On a trip to England over the summer, my relatives took me to a park by a lake in the center of the country. The lake had been blasted and carved out of the land to form a sustainable reservoir for the surrounding farm lands. As one of the only sizable bodies of fresh water in the region, it was a popular tourist destination. Looking out over the neatly edged curvature of this lake, I recognized how very lucky if not downright spoiled I am to live in the "land of 10,000 lakes."

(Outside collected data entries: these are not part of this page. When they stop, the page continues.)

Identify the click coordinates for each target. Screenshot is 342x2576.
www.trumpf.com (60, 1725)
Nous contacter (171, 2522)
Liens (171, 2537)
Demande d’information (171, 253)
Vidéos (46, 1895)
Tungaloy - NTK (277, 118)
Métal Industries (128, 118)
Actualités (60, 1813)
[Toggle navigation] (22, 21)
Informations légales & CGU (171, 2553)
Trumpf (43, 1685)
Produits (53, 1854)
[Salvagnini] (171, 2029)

Minnesota is rich with state and regional parks. It's no wonder since so many of these parks feature scenic waterways, crystal clear lakes, and amazing geographical attributes caused by retreating glaciers thousands of years ago. For some of the most breathtaking geological landscapes I've ever seen, one of my favorite state parks is Frontenac, located on the Lake Pepin area of the Mississippi river.


(photo credit here)

With switchback trails running up and down the river embankment, miles and miles or mystic woodlands, and a full-service campground, this park has a lot to offer any camper. But what I love most of all is the topography of the entire region: the big river so much more mighty than it is near my hometown of Bemidji, the coulees eating their way into the river walls, the magnanimous bluffs full of legends, and the two states whispering to one another across the ripples of the river. Just look at this fascinating topography:



I wouldn't know it at the time, but my visits to Frontenac State Park as a child have inspired my current topographical artwork. When setting my cutting blade into the cardstock, I sense the curves of the riverbank, the mystery of the water's depths, and the beauty of nature's own masterpiece.



What inspires you about your favorite state park?

1 comments:

Glorious Hats said...

Oh yes! Marnie, a wonderful article. It is the topographical aspect also that draws me to your work. Really enjoyed reading about why you create in this style.

For me, it is the things that fall onto the forest floor. The nuts, the leaves, the branches.